Clause (d) of sub-section (1) of the said section provides that subject to the provisions of sections 60 to 63, income in the form of voluntary contributions made with a specific direction that they shall form part of the corpus of the trust or institution, subject to the condition that such voluntary contributions are invested or deposited in one or more of the forms or modes specified in sub-section (5) maintained specifically for such corpus, shall not be included in the total income of the previous year of the person in receipt of the income.

It is proposed to insert a new Explanation 3A to sub-section (1) to provide that where the property held under a trust or institution includes any temple, mosque, gurdwara, church or other place notified under clause (b) of sub-section (2) of section 80G, any sum received by such trust or institution as voluntary contribution for the purpose of renovation or repair of such temple, mosque, gurdwara, church or other place, may, at its option, be treated by such trust or institution as forming part of the corpus of the trust or the institution, subject to the condition that the trust or the institution––

(a) applies such corpus only for the purpose for which the voluntary contribution was made;

(b) does not apply such corpus for making contribution or donation to any person;

(c) maintains such corpus as separately identifiable; and

(d) invests or deposits such corpus in the forms and modes specified under sub-section (5) of section 11.

It is also proposed to insert a new Explanation 3B to the said sub-section (1) to provide that for the proposed Explanation 3A where any trust or institution has treated any sum received by it as forming part of the corpus and subsequently any of the conditions mentioned in clause (a) or clause (b) or clause (c) or clause (d) of the said Explanation is violated, such sum shall be deemed to be the income of such trust or institution of the previous year during which the violation takes place.

These amendments will take effect retrospectively from 1st April, 2021 and will, accordingly, apply in relation to the assessment year 2021-2022 and subsequent assessment years.

Sub-section (3) of said section provides that where the trust or institution has accumulated any income under sub-section (2), and violates any of the conditions provided under sub-section (2), such income shall be deemed to be the income of the trust or institution as per the provisions of sub-section (3).
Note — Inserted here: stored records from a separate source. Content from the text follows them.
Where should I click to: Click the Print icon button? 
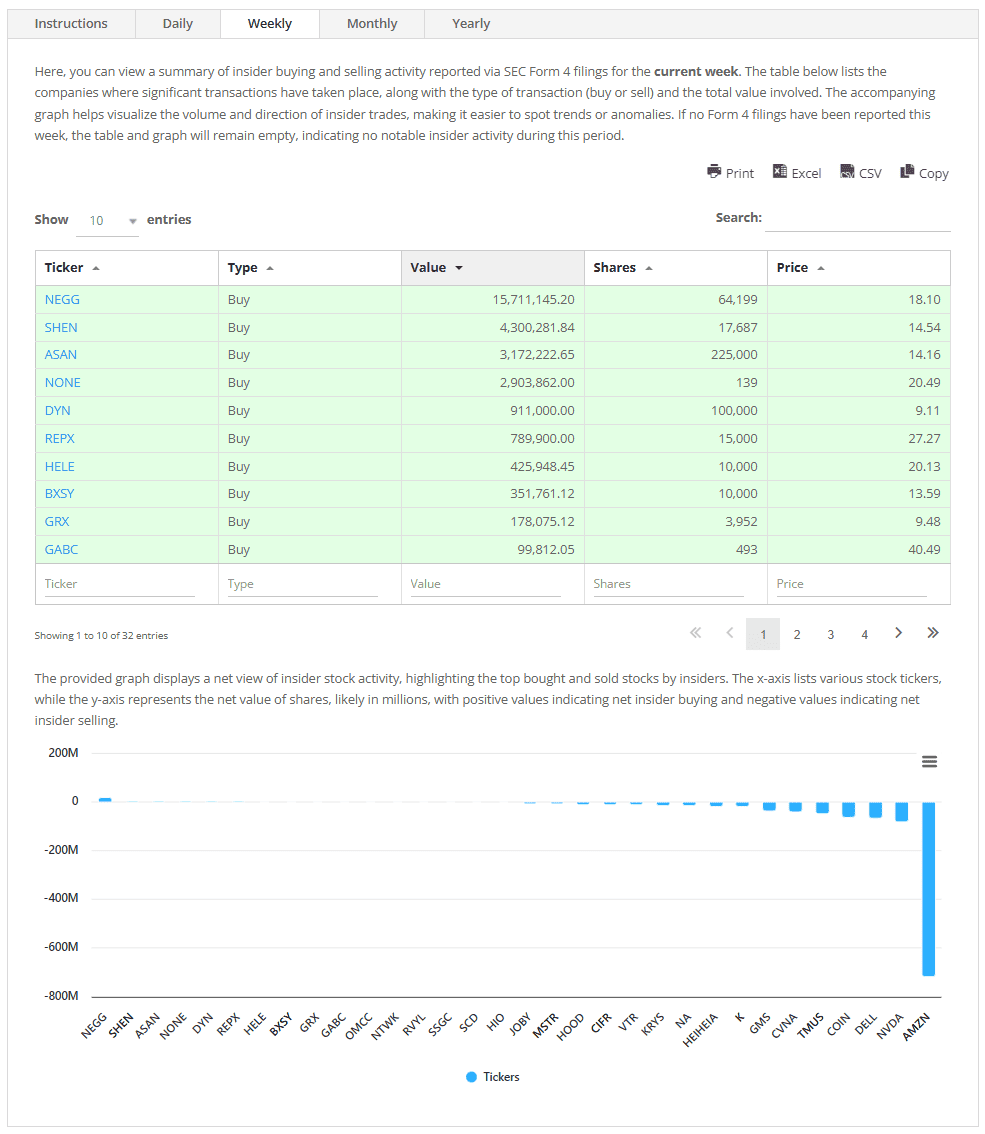(730, 172)
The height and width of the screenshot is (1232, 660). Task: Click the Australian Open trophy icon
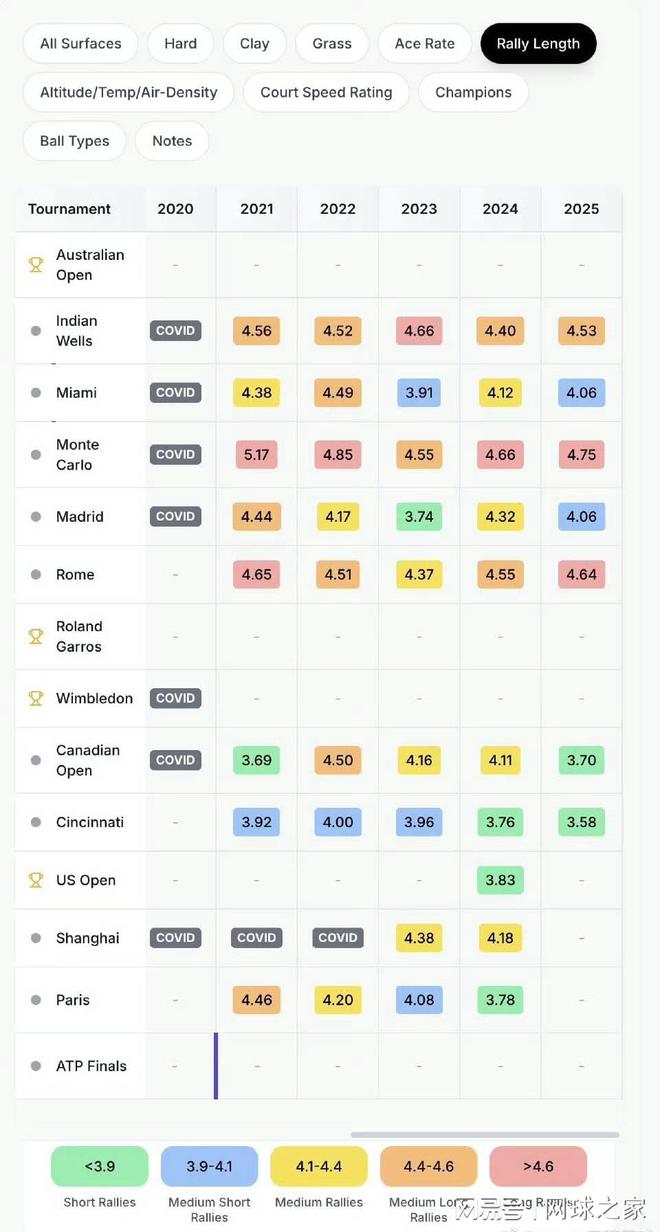[36, 265]
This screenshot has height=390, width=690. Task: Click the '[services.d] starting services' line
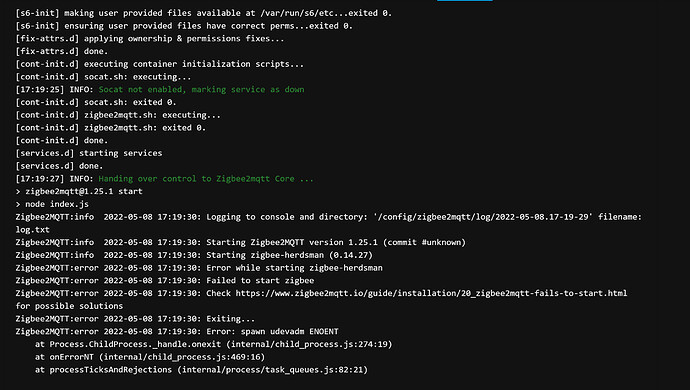(89, 153)
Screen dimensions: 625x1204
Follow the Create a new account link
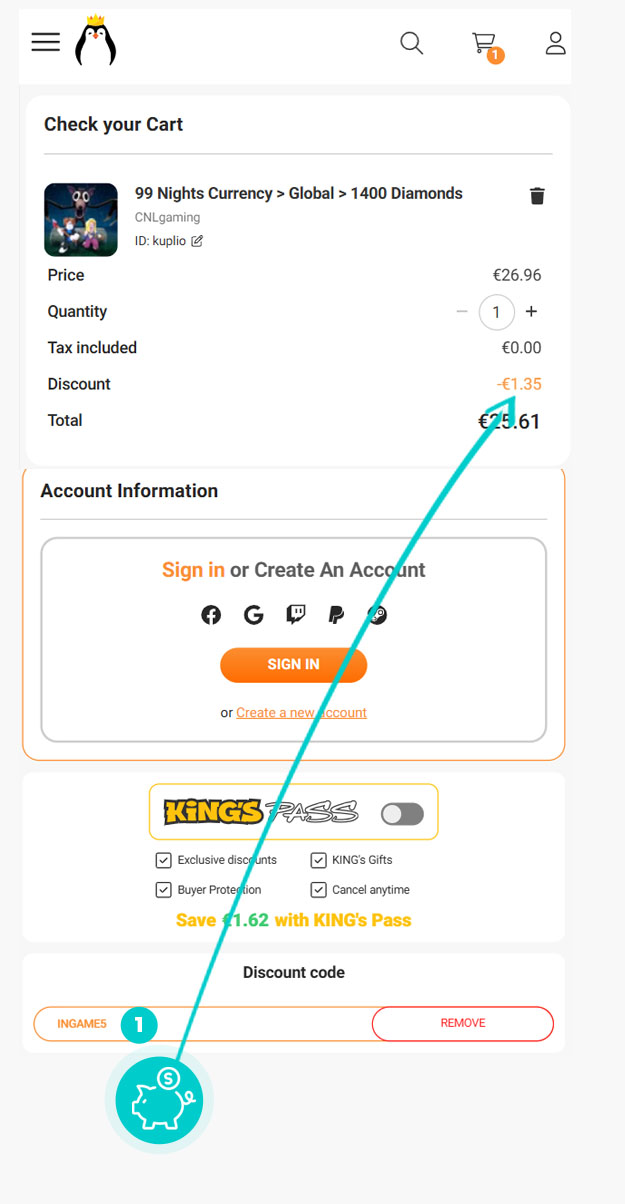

It is proposed to amend the said sub-section (3) to substitute its longline so as to provide that where the income referred to in sub-section (2) is applied or ceases to remain invested or not utilised or credited or paid as specified therein, the same shall be deemed to be the income of such person of the previous year–

(i) in which it is so applied or ceases to be so accumulated or set apart,; or

(ii) in which it ceases to remain so invested or deposited; or

(iii) being the last previous year of the period, for which the income is accumulated or set apart under clause (a) of sub-section (2), but not utilised for the purpose for which it is so accumulated or set apart; or

(iv) in which it is credited or paid to any fund or institution or trust or any university or other educational institution or any hospital or other medical institution.

These amendments will take effect from 1st April, 2023 and will, accordingly, apply in relation to the assessment year 2023-2024 and subsequent assessment years.

It is also proposed to insert an Explanation to the said section so as to provide that for the purposes of this section, any sum payable by any trust or institution shall be considered as application of income in the previous year in which such sum is actually paid by it (irrespective of the previous year in which the liability to pay such sum was incurred by the trust or institution according to the method of accounting regularly employed by it).

It is further proposed to insert a proviso to the said Explanation to provide that where during any previous year any sum has been claimed to have been applied by the trust or institution, such sum shall not be allowed as application in any subsequent previous year.

These amendments will take effect from 1st April, 2022 and will, accordingly, apply in relation to the assessment year 2022-2023 and subsequent assessment years.